TASK TO COMPLETE -
The data must be copied over exactly and in full.

THE INPUT -
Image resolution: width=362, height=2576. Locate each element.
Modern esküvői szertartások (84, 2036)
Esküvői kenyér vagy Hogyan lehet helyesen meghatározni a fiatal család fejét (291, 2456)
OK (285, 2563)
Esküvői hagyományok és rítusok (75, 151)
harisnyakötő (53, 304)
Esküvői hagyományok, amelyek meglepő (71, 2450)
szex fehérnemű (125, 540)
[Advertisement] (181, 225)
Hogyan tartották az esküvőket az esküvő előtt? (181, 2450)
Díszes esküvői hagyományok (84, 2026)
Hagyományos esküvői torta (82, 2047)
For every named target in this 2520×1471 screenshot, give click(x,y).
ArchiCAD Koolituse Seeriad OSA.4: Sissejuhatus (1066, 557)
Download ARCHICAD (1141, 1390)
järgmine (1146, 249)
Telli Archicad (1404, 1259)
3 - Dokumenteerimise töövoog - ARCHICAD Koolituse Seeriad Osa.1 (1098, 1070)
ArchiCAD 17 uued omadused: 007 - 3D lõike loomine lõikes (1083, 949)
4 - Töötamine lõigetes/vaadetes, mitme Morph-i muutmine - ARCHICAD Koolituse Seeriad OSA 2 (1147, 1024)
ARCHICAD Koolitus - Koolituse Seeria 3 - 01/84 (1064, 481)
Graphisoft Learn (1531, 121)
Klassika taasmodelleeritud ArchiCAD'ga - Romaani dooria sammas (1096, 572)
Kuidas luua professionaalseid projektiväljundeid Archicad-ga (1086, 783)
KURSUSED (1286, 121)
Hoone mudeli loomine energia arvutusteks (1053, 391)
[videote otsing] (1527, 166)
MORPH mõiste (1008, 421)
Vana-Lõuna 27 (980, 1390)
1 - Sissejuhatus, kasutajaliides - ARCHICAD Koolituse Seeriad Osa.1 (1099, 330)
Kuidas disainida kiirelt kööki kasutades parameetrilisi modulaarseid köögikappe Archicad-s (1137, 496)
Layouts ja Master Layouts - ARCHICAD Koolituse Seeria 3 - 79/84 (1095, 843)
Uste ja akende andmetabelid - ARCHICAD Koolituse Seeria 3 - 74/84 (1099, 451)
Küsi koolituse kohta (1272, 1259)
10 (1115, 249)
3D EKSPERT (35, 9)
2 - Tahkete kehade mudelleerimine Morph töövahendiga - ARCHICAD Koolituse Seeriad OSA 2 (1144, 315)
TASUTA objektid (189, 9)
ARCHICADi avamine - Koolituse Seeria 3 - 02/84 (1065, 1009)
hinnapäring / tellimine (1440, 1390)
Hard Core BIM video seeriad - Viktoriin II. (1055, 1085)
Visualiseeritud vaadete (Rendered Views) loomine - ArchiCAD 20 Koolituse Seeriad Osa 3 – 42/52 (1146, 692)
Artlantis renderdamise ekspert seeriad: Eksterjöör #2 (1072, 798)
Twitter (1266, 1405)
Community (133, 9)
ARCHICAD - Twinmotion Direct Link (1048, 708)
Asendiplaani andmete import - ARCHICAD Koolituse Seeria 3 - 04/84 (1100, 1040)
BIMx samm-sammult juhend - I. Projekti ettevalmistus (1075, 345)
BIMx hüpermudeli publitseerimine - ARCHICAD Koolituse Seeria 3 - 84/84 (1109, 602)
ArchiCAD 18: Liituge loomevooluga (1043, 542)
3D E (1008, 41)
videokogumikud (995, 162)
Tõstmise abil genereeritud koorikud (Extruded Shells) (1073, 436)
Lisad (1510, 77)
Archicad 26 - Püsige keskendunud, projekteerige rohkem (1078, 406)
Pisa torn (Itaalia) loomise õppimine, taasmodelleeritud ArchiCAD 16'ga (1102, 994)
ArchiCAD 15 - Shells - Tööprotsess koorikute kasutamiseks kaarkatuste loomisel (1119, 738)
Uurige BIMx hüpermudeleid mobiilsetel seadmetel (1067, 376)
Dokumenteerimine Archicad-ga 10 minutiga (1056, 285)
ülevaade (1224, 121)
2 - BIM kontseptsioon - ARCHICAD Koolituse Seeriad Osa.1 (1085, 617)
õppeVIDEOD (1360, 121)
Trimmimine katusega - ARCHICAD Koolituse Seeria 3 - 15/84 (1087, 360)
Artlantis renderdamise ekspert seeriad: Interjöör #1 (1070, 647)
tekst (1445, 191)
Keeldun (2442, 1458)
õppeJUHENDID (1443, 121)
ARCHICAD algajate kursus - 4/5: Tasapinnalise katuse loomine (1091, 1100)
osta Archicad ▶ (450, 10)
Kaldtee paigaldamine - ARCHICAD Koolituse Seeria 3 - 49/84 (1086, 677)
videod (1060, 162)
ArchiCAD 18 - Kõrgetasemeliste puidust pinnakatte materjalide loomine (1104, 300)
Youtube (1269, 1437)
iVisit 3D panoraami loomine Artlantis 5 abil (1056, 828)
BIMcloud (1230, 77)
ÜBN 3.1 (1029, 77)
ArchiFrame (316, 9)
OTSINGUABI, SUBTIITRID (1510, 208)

RESPONSE TO THE EXERCISE -
Image resolution: width=362, height=2576. Locate each element.
Modern esküvői szertartások (84, 2036)
Esküvői kenyér vagy Hogyan lehet helyesen meghatározni a fiatal család fejét (291, 2456)
OK (285, 2563)
Esküvői hagyományok és rítusok (75, 151)
harisnyakötő (53, 304)
Esküvői hagyományok, amelyek meglepő (71, 2450)
szex fehérnemű (125, 540)
[Advertisement] (181, 225)
Hogyan tartották az esküvőket az esküvő előtt? (181, 2450)
Díszes esküvői hagyományok (84, 2026)
Hagyományos esküvői torta (82, 2047)
For every named target in this 2520×1471 screenshot, give click(x,y).
ArchiCAD Koolituse Seeriad OSA.4: Sissejuhatus (1066, 557)
Download ARCHICAD (1141, 1390)
järgmine (1146, 249)
Telli Archicad (1404, 1259)
3 - Dokumenteerimise töövoog - ARCHICAD Koolituse Seeriad Osa.1 (1098, 1070)
ArchiCAD 17 uued omadused: 007 - 3D lõike loomine lõikes (1083, 949)
4 - Töötamine lõigetes/vaadetes, mitme Morph-i muutmine - ARCHICAD Koolituse Seeriad OSA 2 (1147, 1024)
ARCHICAD Koolitus - Koolituse Seeria 3 - 01/84 (1064, 481)
Graphisoft Learn (1531, 121)
Klassika taasmodelleeritud ArchiCAD'ga - Romaani dooria sammas (1096, 572)
Kuidas luua professionaalseid projektiväljundeid Archicad-ga (1086, 783)
KURSUSED (1286, 121)
Hoone mudeli loomine energia arvutusteks (1053, 391)
[videote otsing] (1527, 166)
MORPH mõiste (1008, 421)
Vana-Lõuna 27 (980, 1390)
1 - Sissejuhatus, kasutajaliides - ARCHICAD Koolituse Seeriad Osa.1 (1099, 330)
Kuidas disainida kiirelt kööki kasutades parameetrilisi modulaarseid köögikappe Archicad-s (1137, 496)
Layouts ja Master Layouts - ARCHICAD Koolituse Seeria 3 - 79/84 (1095, 843)
Uste ja akende andmetabelid - ARCHICAD Koolituse Seeria 3 - 74/84 (1099, 451)
Küsi koolituse kohta (1272, 1259)
10 (1115, 249)
3D EKSPERT (35, 9)
2 - Tahkete kehade mudelleerimine Morph töövahendiga - ARCHICAD Koolituse Seeriad OSA 2 (1144, 315)
TASUTA objektid (189, 9)
ARCHICADi avamine - Koolituse Seeria 3 - 02/84 (1065, 1009)
hinnapäring / tellimine (1440, 1390)
Hard Core BIM video seeriad - Viktoriin II. (1055, 1085)
Visualiseeritud vaadete (Rendered Views) loomine - ArchiCAD 20 Koolituse Seeriad Osa 3 – 42/52 (1146, 692)
Artlantis renderdamise ekspert seeriad: Eksterjöör #2 (1072, 798)
Twitter (1266, 1405)
Community (133, 9)
ARCHICAD - Twinmotion Direct Link (1048, 708)
Asendiplaani andmete import - ARCHICAD Koolituse Seeria 3 - 04/84 (1100, 1040)
BIMx samm-sammult juhend - I. Projekti ettevalmistus (1075, 345)
BIMx hüpermudeli publitseerimine - ARCHICAD Koolituse Seeria 3 - 84/84 (1109, 602)
ArchiCAD 18: Liituge loomevooluga (1043, 542)
3D E (1008, 41)
videokogumikud (995, 162)
Tõstmise abil genereeritud koorikud (Extruded Shells) (1073, 436)
Lisad (1510, 77)
Archicad 26 - Püsige keskendunud, projekteerige rohkem (1078, 406)
Pisa torn (Itaalia) loomise õppimine, taasmodelleeritud ArchiCAD 16'ga (1102, 994)
ArchiCAD 15 - Shells - Tööprotsess koorikute kasutamiseks kaarkatuste loomisel (1119, 738)
Uurige BIMx hüpermudeleid mobiilsetel seadmetel (1067, 376)
Dokumenteerimine Archicad-ga 10 minutiga (1056, 285)
ülevaade (1224, 121)
2 - BIM kontseptsioon - ARCHICAD Koolituse Seeriad Osa.1 (1085, 617)
õppeVIDEOD (1360, 121)
Trimmimine katusega - ARCHICAD Koolituse Seeria 3 - 15/84 (1087, 360)
Artlantis renderdamise ekspert seeriad: Interjöör #1 (1070, 647)
tekst (1445, 191)
Keeldun (2442, 1458)
õppeJUHENDID (1443, 121)
ARCHICAD algajate kursus - 4/5: Tasapinnalise katuse loomine (1091, 1100)
osta Archicad ▶ (450, 10)
Kaldtee paigaldamine - ARCHICAD Koolituse Seeria 3 - 49/84 (1086, 677)
videod (1060, 162)
ArchiCAD 18 - Kõrgetasemeliste puidust pinnakatte materjalide loomine (1104, 300)
Youtube (1269, 1437)
iVisit 3D panoraami loomine Artlantis 5 abil (1056, 828)
BIMcloud (1230, 77)
ÜBN 3.1 (1029, 77)
ArchiFrame (316, 9)
OTSINGUABI, SUBTIITRID (1510, 208)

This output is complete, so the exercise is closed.